Bob Mulrooney, Extension Plant Pathologist; firstname.lastname@example.org
As you scout your fields at this time of year it is often easy to find scattered brown spots in barley. Sometimes in wheat and rarely in barley, a minor disease called Ascocyta leafspot can be found on winter damaged tissue that can resemble Septoria leafspot but the plants grow out of it once warm weather arrives. The other brown spot that can be seen now is the early symptoms of net blotch. This is a very common leafspot of barley in our region. Severity is determined by the weather (it likes cool and wet) and the susceptibility of the variety. High nitrogen fertilization early will also favor development. Spot blotch rarely gets severe enough here to warrant fungicide applications. The symptoms that develop on barley can vary depending on the variety of the fungus present (there are several forms or isolates of this fungus) and the barley genetics. Later in the season we see the spot blotch form of net blotch (two leaves on the left) more frequently than the classic net blotch symptom seen on the two leaves on the right in the picture below.

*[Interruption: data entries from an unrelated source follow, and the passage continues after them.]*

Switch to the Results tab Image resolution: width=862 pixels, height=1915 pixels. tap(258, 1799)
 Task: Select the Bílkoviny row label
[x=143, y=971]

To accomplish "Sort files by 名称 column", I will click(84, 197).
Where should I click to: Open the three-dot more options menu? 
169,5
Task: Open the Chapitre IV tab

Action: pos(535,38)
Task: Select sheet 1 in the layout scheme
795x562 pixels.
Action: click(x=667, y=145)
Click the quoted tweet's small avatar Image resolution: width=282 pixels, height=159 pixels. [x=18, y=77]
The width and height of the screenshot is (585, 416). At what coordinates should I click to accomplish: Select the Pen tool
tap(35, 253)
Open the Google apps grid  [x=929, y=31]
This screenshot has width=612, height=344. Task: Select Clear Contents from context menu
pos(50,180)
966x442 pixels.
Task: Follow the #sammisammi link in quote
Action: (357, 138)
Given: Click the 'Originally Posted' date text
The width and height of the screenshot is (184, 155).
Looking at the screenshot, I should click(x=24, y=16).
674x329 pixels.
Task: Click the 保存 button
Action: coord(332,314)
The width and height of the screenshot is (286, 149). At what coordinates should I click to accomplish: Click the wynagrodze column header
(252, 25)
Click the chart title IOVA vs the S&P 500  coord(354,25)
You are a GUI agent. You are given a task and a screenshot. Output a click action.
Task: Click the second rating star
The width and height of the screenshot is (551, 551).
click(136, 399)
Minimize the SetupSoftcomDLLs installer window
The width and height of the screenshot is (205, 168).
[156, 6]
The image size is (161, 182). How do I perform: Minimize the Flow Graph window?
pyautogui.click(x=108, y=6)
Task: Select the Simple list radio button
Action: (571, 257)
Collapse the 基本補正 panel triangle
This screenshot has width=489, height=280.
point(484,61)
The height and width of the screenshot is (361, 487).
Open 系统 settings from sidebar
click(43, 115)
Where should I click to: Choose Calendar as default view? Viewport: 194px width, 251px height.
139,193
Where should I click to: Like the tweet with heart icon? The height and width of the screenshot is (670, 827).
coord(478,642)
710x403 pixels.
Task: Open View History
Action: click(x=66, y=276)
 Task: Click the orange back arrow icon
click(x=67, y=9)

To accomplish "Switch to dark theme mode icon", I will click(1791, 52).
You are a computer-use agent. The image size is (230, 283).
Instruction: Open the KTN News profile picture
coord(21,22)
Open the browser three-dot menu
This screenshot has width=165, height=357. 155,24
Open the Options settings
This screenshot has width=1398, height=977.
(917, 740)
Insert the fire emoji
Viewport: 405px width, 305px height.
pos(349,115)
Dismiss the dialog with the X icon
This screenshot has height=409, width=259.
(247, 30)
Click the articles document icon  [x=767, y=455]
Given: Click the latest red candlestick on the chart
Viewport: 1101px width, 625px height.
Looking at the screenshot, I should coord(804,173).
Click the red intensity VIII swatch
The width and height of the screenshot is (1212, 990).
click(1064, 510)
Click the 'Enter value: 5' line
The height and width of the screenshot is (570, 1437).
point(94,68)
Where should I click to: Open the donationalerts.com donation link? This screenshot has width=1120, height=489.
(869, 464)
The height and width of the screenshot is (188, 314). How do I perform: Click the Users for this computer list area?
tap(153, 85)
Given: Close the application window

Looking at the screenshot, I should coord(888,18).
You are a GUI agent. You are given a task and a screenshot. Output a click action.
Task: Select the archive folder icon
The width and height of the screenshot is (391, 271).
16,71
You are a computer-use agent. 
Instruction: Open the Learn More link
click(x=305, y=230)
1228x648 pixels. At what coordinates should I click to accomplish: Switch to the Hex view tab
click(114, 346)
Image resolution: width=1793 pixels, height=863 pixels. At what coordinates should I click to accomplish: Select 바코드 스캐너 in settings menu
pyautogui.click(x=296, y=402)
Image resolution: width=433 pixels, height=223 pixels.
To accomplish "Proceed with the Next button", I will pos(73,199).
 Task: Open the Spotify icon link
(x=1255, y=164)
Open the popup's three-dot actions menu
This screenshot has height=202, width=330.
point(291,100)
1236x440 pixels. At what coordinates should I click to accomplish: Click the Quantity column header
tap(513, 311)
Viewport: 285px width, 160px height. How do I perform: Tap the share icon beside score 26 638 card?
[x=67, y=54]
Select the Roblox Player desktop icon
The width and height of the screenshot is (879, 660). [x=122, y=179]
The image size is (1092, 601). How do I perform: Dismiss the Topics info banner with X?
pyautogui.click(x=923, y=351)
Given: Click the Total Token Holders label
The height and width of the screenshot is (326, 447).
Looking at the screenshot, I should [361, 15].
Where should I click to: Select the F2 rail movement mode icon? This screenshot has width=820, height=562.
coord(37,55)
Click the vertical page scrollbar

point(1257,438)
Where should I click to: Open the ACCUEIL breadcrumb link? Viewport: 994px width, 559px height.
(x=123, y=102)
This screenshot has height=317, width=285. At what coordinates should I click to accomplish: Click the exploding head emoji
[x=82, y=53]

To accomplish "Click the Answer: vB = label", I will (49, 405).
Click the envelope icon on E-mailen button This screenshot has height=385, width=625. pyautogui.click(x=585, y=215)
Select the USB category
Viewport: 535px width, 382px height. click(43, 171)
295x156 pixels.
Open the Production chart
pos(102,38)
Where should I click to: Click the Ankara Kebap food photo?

Two leaves on left- spot blotch form of net blotch, on the right classic net blotch symptoms
Sometimes the only symptom development is a small brown spot or fleck that never enlarges or blights a leaf. This is thought to be the barley resistant reaction to the fungus infection.
The picture above, taken two days ago, shows the early symptoms on leaves before jointing has occurred. Typically, as the season warms the older infected leaves at the base of the plants will die and the new leaves may or may not develop more symptoms depending on the weather.